# [Problem to work on]
Repeat every entry below exactly.

--------------------------------

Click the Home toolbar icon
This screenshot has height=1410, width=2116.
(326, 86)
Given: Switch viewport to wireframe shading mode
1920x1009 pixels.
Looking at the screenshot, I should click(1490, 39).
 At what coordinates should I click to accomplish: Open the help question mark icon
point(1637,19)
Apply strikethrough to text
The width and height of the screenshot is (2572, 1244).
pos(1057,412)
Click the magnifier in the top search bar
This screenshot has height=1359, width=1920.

--------------------------------

# [Reply to the exercise]
Click the Home toolbar icon
This screenshot has height=1410, width=2116.
(326, 86)
Given: Switch viewport to wireframe shading mode
1920x1009 pixels.
Looking at the screenshot, I should click(1490, 39).
 At what coordinates should I click to accomplish: Open the help question mark icon
point(1637,19)
Apply strikethrough to text
The width and height of the screenshot is (2572, 1244).
pos(1057,412)
Click the magnifier in the top search bar
This screenshot has height=1359, width=1920.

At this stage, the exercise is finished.